Los ensayos de Eliseo Diego mantienen unas propuestas teóricas siempre similares, que pivotan sobre las posibilidades del artista para llegar a expresar lo más profundo, lo más claro, lo que más se acerca a la cosa en sí. En algunos casos, lo más pequeño acaba siendo lo más grande. Hay un texto breve, de media página, incluido en el Libro de quizá y de quién sabe (1989), que viene a constituir la continuación, en prosa, al poema «Tesoros». Se titula «Sobre una minúscula palabra» y se trata de un breve apunte sobre la rima LXXIII de Bécquer.
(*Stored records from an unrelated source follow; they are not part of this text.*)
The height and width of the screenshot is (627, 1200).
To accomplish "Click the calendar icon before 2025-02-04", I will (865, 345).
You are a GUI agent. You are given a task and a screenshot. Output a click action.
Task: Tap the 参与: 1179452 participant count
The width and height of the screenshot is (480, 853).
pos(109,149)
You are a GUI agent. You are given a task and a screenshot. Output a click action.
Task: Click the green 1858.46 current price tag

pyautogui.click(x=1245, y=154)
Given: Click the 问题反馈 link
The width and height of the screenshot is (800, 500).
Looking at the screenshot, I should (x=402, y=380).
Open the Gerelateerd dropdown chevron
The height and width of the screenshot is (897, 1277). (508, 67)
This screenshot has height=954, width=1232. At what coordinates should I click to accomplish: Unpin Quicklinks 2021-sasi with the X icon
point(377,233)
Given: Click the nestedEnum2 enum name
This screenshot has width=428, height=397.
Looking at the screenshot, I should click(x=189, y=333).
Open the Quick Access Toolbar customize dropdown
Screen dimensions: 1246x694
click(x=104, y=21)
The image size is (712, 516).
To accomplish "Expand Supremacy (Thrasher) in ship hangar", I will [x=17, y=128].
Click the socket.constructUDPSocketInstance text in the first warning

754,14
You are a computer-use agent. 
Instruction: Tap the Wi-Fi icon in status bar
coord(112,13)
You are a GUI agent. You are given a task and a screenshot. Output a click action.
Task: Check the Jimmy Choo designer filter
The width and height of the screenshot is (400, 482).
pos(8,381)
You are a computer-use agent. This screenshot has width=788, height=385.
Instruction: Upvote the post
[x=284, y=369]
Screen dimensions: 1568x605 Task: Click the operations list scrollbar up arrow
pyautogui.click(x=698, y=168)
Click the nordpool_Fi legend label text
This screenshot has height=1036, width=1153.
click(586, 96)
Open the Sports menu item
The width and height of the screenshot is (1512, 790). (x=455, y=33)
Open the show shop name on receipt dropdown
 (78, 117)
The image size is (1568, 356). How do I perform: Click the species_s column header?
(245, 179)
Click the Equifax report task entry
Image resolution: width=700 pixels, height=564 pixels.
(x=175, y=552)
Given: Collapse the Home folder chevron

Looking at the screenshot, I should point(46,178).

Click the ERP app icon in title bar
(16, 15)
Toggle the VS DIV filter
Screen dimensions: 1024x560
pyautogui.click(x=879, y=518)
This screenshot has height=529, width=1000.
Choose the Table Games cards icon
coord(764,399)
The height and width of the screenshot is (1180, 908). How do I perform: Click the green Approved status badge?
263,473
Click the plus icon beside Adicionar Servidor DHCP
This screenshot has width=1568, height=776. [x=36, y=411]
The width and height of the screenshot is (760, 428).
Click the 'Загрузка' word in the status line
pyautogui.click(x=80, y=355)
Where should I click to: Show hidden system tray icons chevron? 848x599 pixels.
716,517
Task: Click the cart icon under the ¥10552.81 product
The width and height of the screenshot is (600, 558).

Es uno de los poemas más largos del sevillano, pero todo su significado y su fuerza se concentran, según Diego, en una palabra: «aún», que aparece en el segundo verso: «Cerraron sus ojos / que aún tenía abiertos» (Bécquer, 1987: 160). El cubano había leído ese poema en numerosas ocasiones y, hasta el día en que escribió ese texto, casi al final de su vida, siempre había sentido que la fuerza de la rima del español residía en el estribillo que exclama «¡qué solos / se quedan los muertos!» (Bécquer, 1987: 161, 162 y 163). Sin embargo, en esa ocasión, percibió nítidamente que ese «aún» significaba el «último asidero, ya roto, con las frágiles cosas de este mundo, de esta vida» (Diego, 2014: 166).